The change-of-base formula is a handy tool in logarithms. It allows us to evaluate logarithms with different bases by converting them into a base we are more comfortable with. Given a logarithm of the form \( \log_{c}(x) \), you can use the formula:

• \( \log_{c}(x) = \frac{\log_{k}(x)}{\log_{k}(c)} \)

Here, \( k \) is a new base of your choosing, typically 10 or \( e \), but you can use any positive number as a base. This transformation works because it balances out the proportion between the original base and the new base, effectively preserving the relationship.
In the given exercise, we used the change-of-base formula to transform \( \log_{11}(5) \) into a fraction involving base 5 logarithms. This step is crucial for applications where you need to express a logarithm in terms of other known logarithmic values, such as \( a = \log_{5}(6) \) and \( b = \log_{5}(11) \).

Logarithms have several properties that make them especially useful in simplifying and solving equations. Here are some key properties:

• Product Property: \( \log_{b}(mn) = \log_{b}(m) + \log_{b}(n) \)
• Quotient Property: \( \log_{b}(\frac{m}{n}) = \log_{b}(m) - \log_{b}(n) \)
• Power Property: \( \log_{b}(m^n) = n \cdot \log_{b}(m) \)

In the context of our exercise, another property comes in handy: \( \log_{b}(b) = 1 \). This stems from the definition of logarithms, where \( b^1 = b \).
We apply this to simplify terms like \( \log_{5}(5) = 1 \), which helped us directly convert the logged value to a fraction form in the change-of-base formula. Understanding these properties allows for breaking down complex logarithmic expressions into manageable parts, paving the way for easier calculations.

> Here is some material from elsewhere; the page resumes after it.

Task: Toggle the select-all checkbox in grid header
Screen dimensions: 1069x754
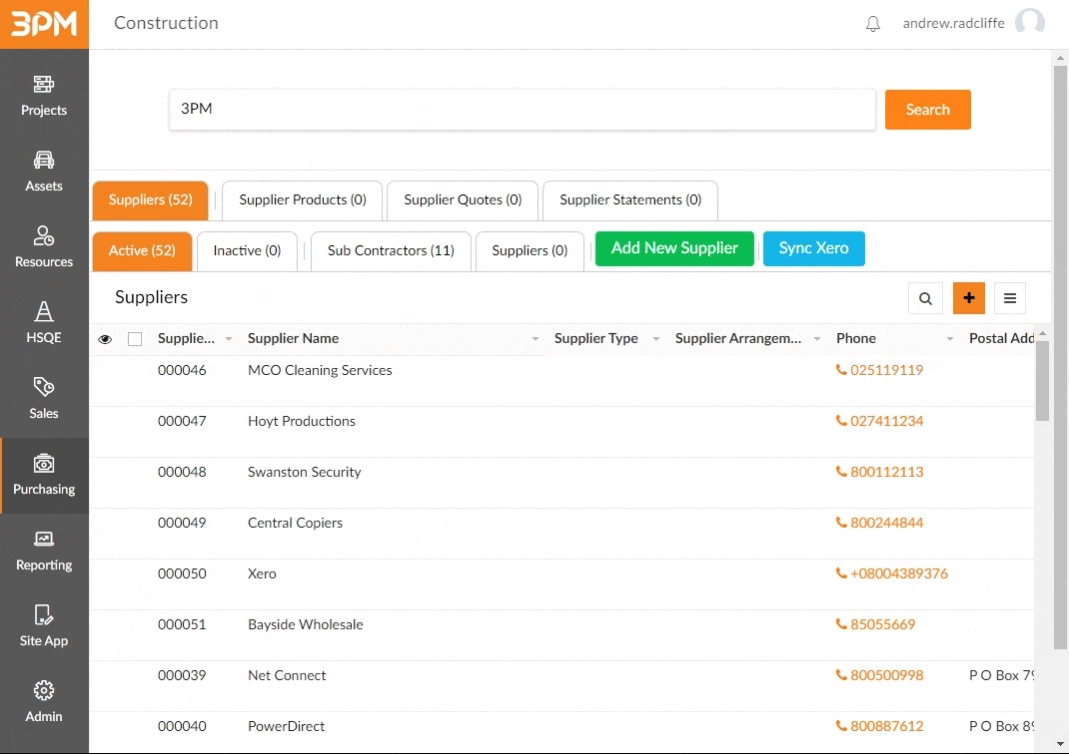Action: click(135, 339)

Logarithmic equations involve equations that contain logarithmic expressions. These kinds of equations often require the use of algebraic techniques combined with logarithmic properties to solve them. Here are some steps typically involved in solving them:

• First, simplify the equation using logarithmic identities, such as combining or expanding logs.
• Next, you might need to use the change-of-base formula or convert to an exponential form to isolate the variable.
• Finally, solve for the variable by further simplifying the equation until you reach the solution.

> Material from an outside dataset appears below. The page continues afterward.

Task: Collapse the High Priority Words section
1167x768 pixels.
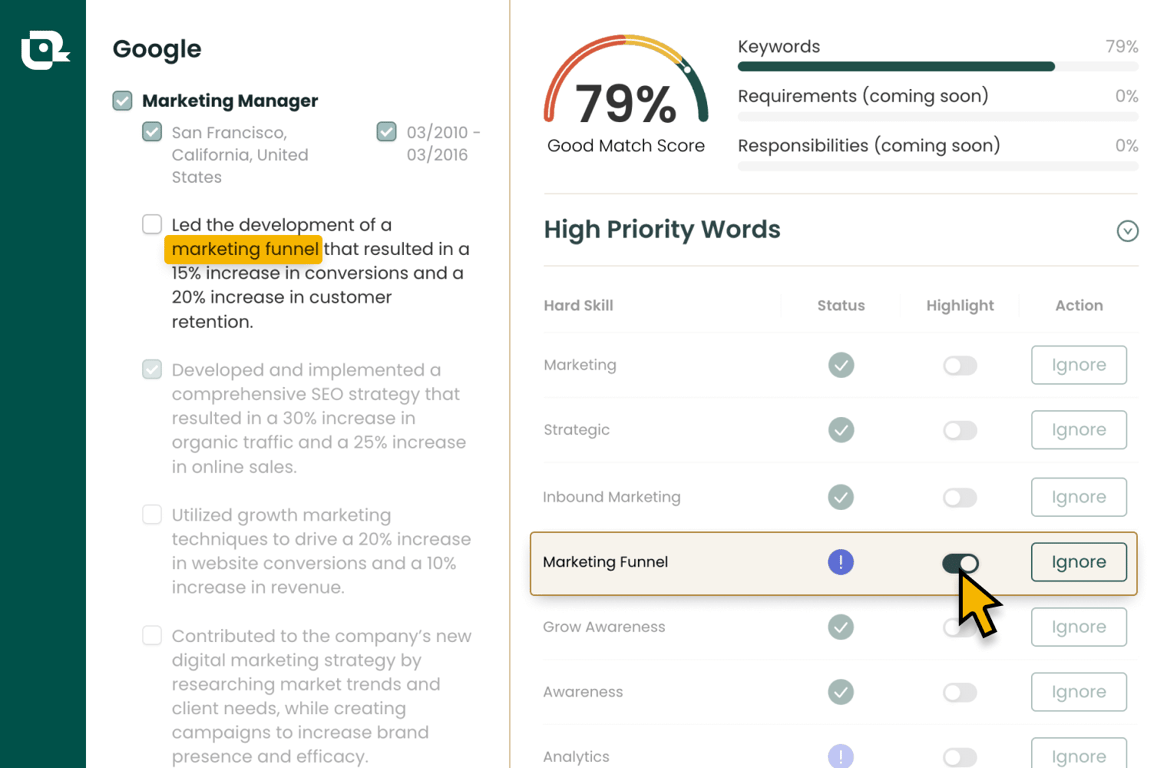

In our exercise, solving the logarithmic equation involved rewriting \( \log_{11}(5) \) in terms of known variables \( a \) and \( b \). By applying our properties and formulas, such as using given information \( \log_{5}(11) = b \), it simplifies to \( \frac{1}{b} \).
Practicing these steps builds a comprehensive understanding and makes solving similar equations in homework or exams much more intuitive.